II. MISE EN PLACE ET FONCTIONNEMENT DU FIVA
A. UNE LENTE MISE EN PLACE
Les premières indemnisations définitives par le FIVA ne sont intervenues qu'à compter d'avril 2003, soit plus de deux ans après l'adoption du principe de sa création en décembre 2000 : plus de 10 mois se sont écoulés entre l'adoption de la loi et la parution du décret ; 6 mois ont été nécessaires entre cette parution et la réunion du premier conseil d'administration ; 9 mois ont encore été nécessaires pour l'adoption du barème indicatif par le conseil d'administration.

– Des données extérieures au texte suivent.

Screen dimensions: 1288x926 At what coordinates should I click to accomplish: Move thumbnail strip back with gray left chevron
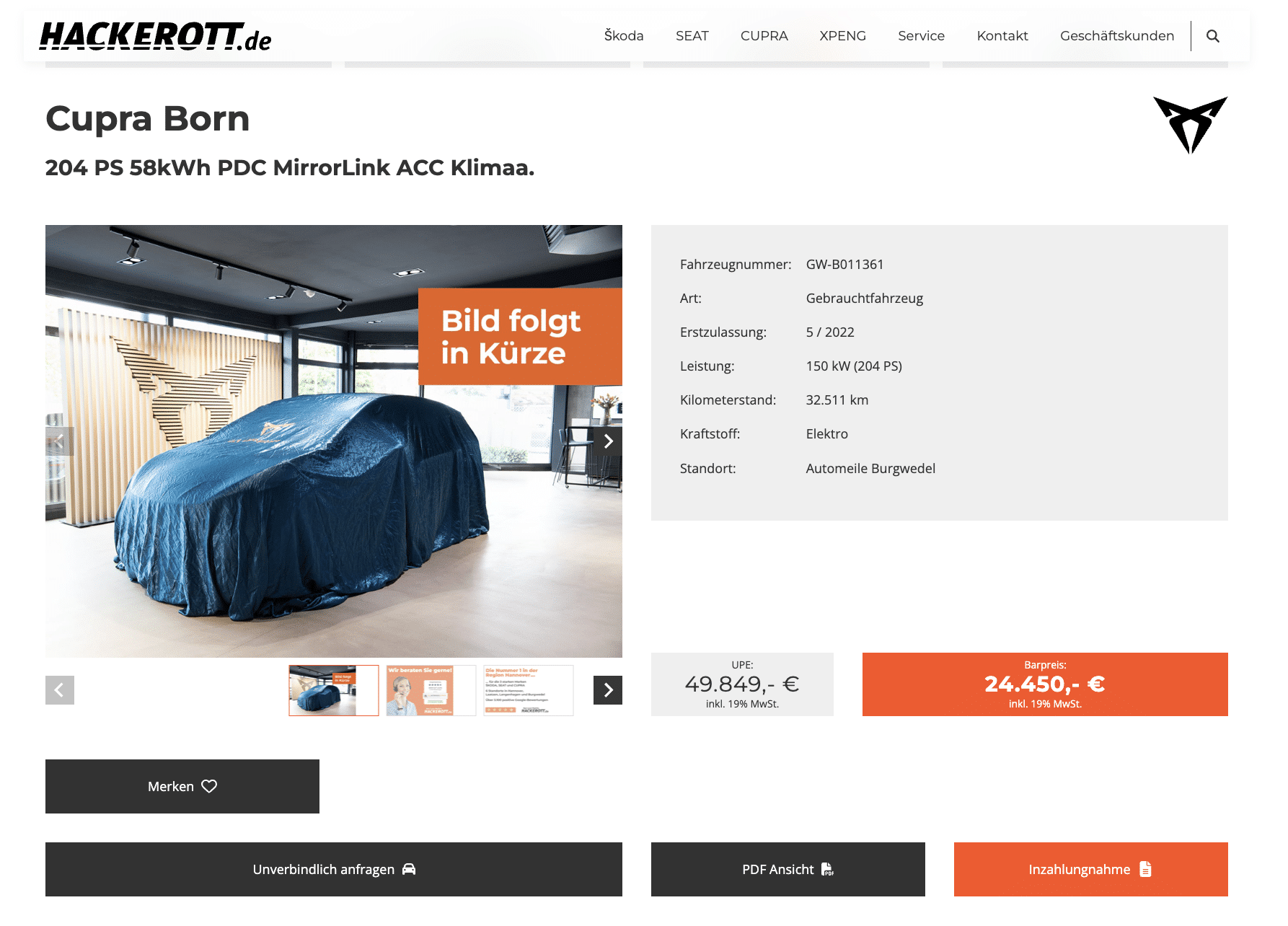pos(60,690)
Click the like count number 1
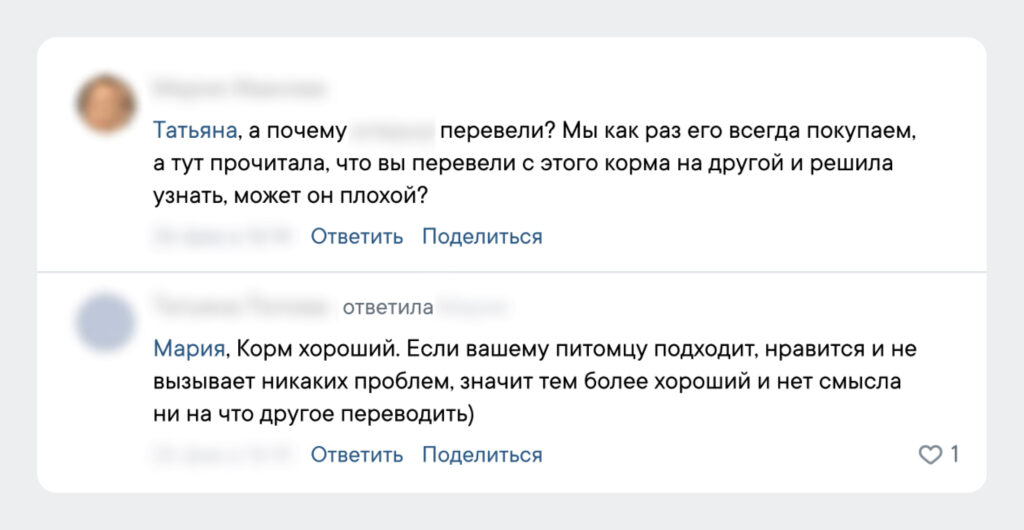The image size is (1024, 530). coord(955,455)
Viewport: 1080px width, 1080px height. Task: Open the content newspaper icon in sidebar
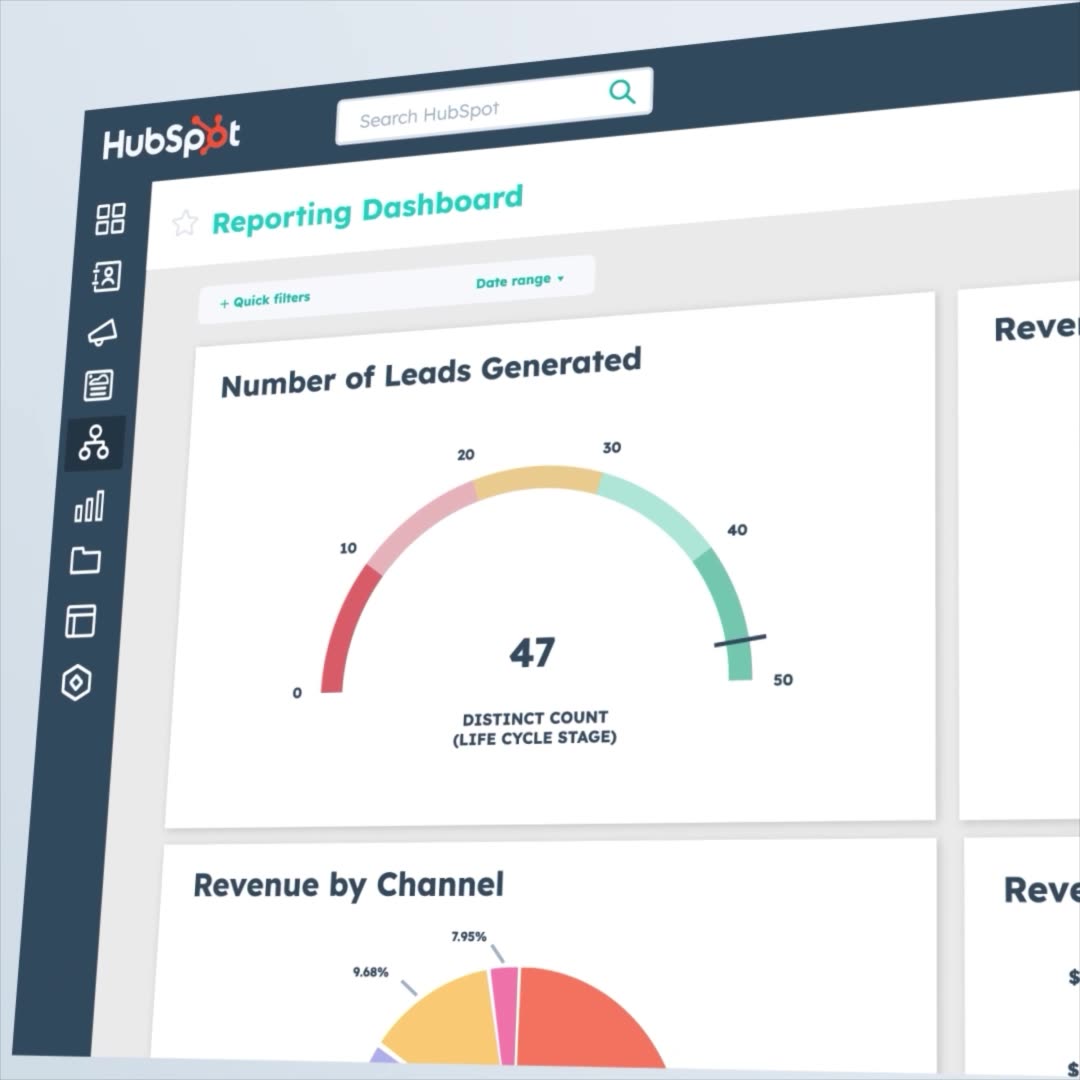pyautogui.click(x=99, y=385)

En attendant l'adoption de ce barème indicatif au début de l'année 2003, le FIVA a répondu par le versement de provisions aux demandes d'indemnisation déposées par les victimes des maladies de l'amiante depuis le 1 er juillet 2002, date de mise à disposition des formulaires de renseignements nécessaires à l'instruction des demandes.
Cette lenteur de la mise en place est d'autant plus regrettable que les mésothéliomes sont des maladies fatales à brève échéance. Mais cette lenteur a eu également des conséquences en matière de gestion des dossiers.
Les procédures devant les CIVI ont été suspendues dans l'attente de la parution du décret permettant de les transférer au FIVA mais les autres contentieux ont continué à se développer. La Cour de cassation fut amenée à se prononcer dans les arrêts du 28 février 2002 sur les principes généraux de reconnaissance de la faute inexcusable en matière de risques professionnels, prenant ainsi « de vitesse » le dispositif institutionnel en cours de mise en place.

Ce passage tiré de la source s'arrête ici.